NATIONAL HARBOR, MD. – Extended-release gabapentin at daily doses of either 1,200 mg or 1,800 mg significantly reduced the number and severity of hot flashes and significantly improved sleep problems, compared with a placebo, in postmenopausal women.
Currently, hormone therapy is the only approved treatment for hot flashes in North America and Europe, according to Dr. Mira Baron of Rapid Medical Research Inc., Cleveland, and colleagues.
In previous studies, gabapentin has shown effectiveness in reducing the frequency and severity of hot flashes, but its short half-life may limit its usefulness, the researchers said. However, an extended-release, once-daily dose of gabapentin was approved by the U.S. Food and Drug Administration in February 2011 to treat postherpetic neuralgia, she said at the annual meeting of the North American Menopause Society.
In Breeze 2, a phase III, double-blind, placebo-controlled trial conducted at 45 sites in the United States, Dr. Baron and colleagues compared the effectiveness of 1,200 mg of extended-release gabapentin once daily vs. 1,800 mg twice daily (600 mg in the morning and 1,200 mg at night) on the frequency and severity of hot flashes.

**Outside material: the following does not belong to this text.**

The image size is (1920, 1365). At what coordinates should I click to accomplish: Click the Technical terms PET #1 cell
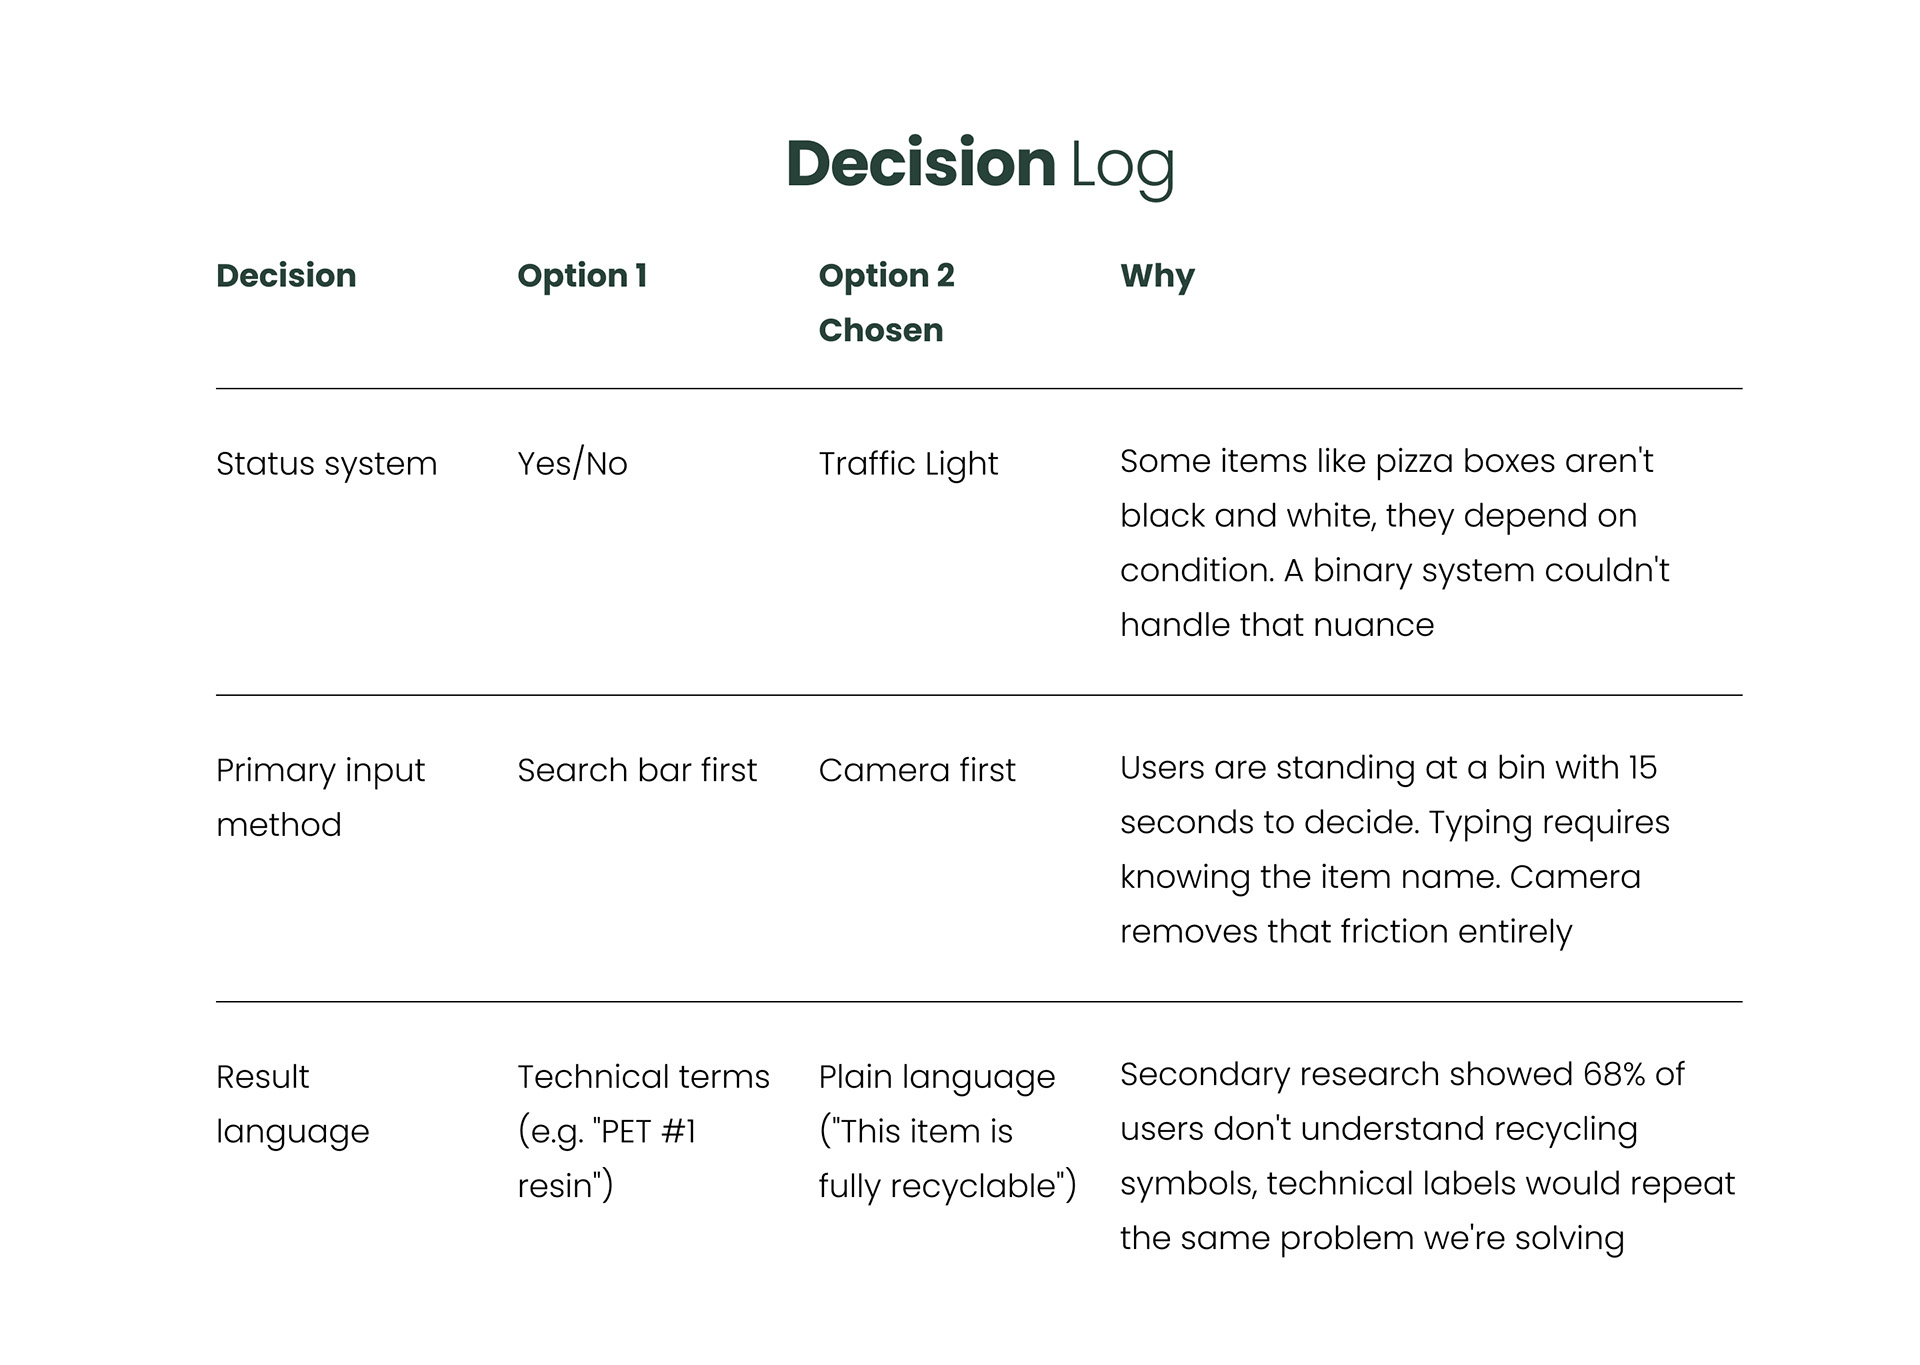[643, 1131]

A total of 559 women completed 12 weeks of treatment and were included in the intent-to-treat population; 190 were randomized to once-daily treatment, 186 were randomized to twice-daily treatment, and 183 were randomized to a placebo. Participants used an electronic diary to record the frequency and severity of their hot flashes during the study.
The average age of the patients was 53 years, and the mean age at menopause was 44 years. The eligible participants reported at least seven moderate to severe hot flashes per day during a 1-week baseline period before they started the study.
Overall, the median daily number of hot flashes dropped significantly after 12 weeks of treatment in both treatment groups, compared with the placebo group. The number of daily hot flashes dropped to three in the placebo group and to two in the two treatment groups.
In addition, the severity of the hot flashes decreased significantly from baseline in both treatment groups, compared with the placebo group. The mean change in vasomotor severity score, compared with baseline, was –0.9 in the once-daily group, –0.8 in the twice-daily group, and –0.6 in the placebo group. The reduction in the severity of vasomotor symptoms was significant for both treatment doses, compared with the placebo. "However, the 1,800-mg dosage yielded more significant changes than the 1,200-mg dosage," the researchers noted.
In a second study, Dr. Risa Kagan of the Alta Bates Summit Medical Center in Berkeley, Calif., and colleagues studied the effectiveness of extended-release gabapentin on improving the sleep problems commonly reported by postmenopausal women.
The researchers compared the effects of extended-release gabapentin vs. a placebo on sleep problems in postmenopausal women using data from the Breeze 1 study, which was a phase III, double-blind, placebo-controlled trial conducted at 48 sites in the United States. A total of 531 women made up the intent-to-treat population, and they were randomized to gabapentin 1,200 mg once daily, to 1,800 mg twice daily (600 mg in the morning and 1,200 mg at night), or to a placebo.
Gabapentin Good Off-label OptionGabapentin is a very reasonable agent to study for hot flashes and sleep problems in postmenopausal women. Both of these problems are common concerns for midlife women, significantly affecting their quality of life. For women who cannot – or choose not to – take hormone therapy, a Food and Drug Administration–approved alternative is needed.
Small, randomized trials of non–extended-release gabapentin showed efficacy, compared with placebo. Side effects include drowsiness and sedation, so its use at bedtime often kills two birds with one stone. It’s interesting that in these studies, daytime fatigue was not a side effect of this new extended-release formulation.
Gabapentin already is being used off label for night sweats and sleep problems in postmenopausal women. I discuss both gabapentin and SSRIs/SNRIs with my symptomatic patients who cannot – or choose not to – use hormone therapy, and they often elect a trial of gabapentin. If they’re not depressed, many women do not like the idea of being on an antidepressant, and these agents have side effects as well. If daytime hot flashes are manageable, but night sweats and sleep disruption are a woman’s principal concerns, then gabapentin is a very good off-label option. It would be great to have a formulation of gabapentin that was FDA approved for this indication, especially if it did not cause daytime fatigue.
Jan L. Shifren, M.D., is associate professor of ob.gyn. and reproductive biology at Harvard Medical School, and a reproductive endocrinologist and director of the menopause program in the ob.gyn. department at Massachusetts General Hospital, both in Boston. She reported having no relevant conflicts of interest.